The commissioners present at the meeting, many of whom are currently facing large and growing jail bills, said using ankle bracelets may be good for people accused of writing bad checks, failure to pay child support or other nonviolent offenses.

“We want to keep them from costing society as much as possible. They should buy their own food, find their own place to sleep,” said Phelps County Associate Commissioner Bud Dean.

“And hopefully find a job so they can make good on the bad check!” Verkamp added.

Sheffield said she still has concerns, especially with people involved in drug offenses who may continue to be involved in criminal activity if allowed back into the community even without leaving their homes or places of employment.

“It has some possibilities; I guess I am still trying to assimilate it,” Sheffield said. “It’s not always that they’re leaving, it can be the people coming to their house.”

Dean said the root of the problem is that state legislators are refusing to build prisons and forcing the counties to pay for felony-level inmates in county jails.

“If they want to be ‘tough on crime,’ then they ought to be willing to put their pocketbook up there,” Dean said. “When they put them in jail they ought to be willing to keep them there.”

Sheffield said she’s aware of the problem.

“I got the lecture by one of the breakfast places downtown about how everybody needed to be in jail and we needed to throw them all in,” Sheffield said. “As judges, you can’t go out there and say, ‘I don’t intend to put anybody in jail, I don’t think they should be in jail.’ That doesn’t play well.”

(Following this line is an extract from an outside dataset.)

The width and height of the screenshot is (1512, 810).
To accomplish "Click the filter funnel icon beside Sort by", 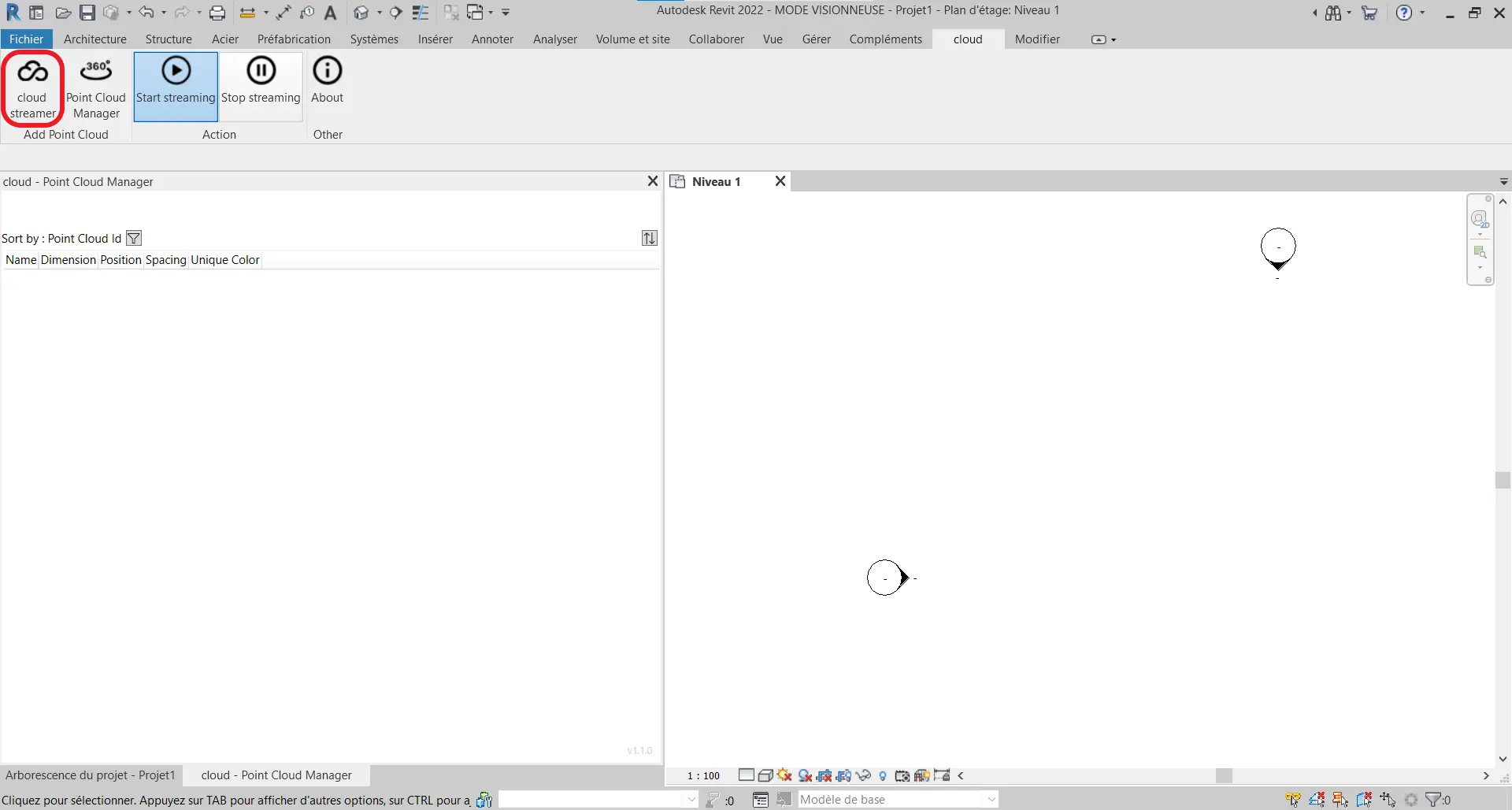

Sheffield said she happened to have a $100 bill with her that day.

“I threw that thing on the table and I said, ‘If we can get everybody in the community to throw $100 in, we can start people in the penitentiary as soon as we can. Everybody here at the table, come on guys, put it in,’” Sheffield said. “It was like, ‘Oh, well, we aren’t going to.’”

Texas County Associate Commissioner Linda Garrett cited a case of an ankle bracelet being used after a brief period of shock time in state prison for a first-time drunk driving offender who killed multiple people in a crash.

“The judge that did it got a lot of flak…. People just couldn’t understand,” Garrett said. “He’s been working ever since he got out, and that bracelet probably saved that kid’s life and he could start paying back to society.”

Sheffield said sentencing can sometimes be controversial.

“Sometimes we do stuff that popular opinion doesn’t always like and it comes back sometimes to haunt us but that’s part of why we have our job,” Sheffield said.

Storie agreed.

“We’re supposed to do justice, but that’s a moving target,” Storie said. “If you were the mother of those three kids, nothing short of a public hanging is justice. If you were the mother of the young man who had never been in trouble before or since he got drunk and hit the van, justice would be, ‘That was a bad boy, don’t you ever do it again,’ and turn him loose.”

Sheffield urged the commissioners present to give their input at this afternoon’s meeting, scheduled to begin about 2 p.m. in the Phelps County Courthouse.

“When J.B. King speaks this afternoon about his proposal, if you have anything to say, please feel free to jump in and say it,” Sheffield said.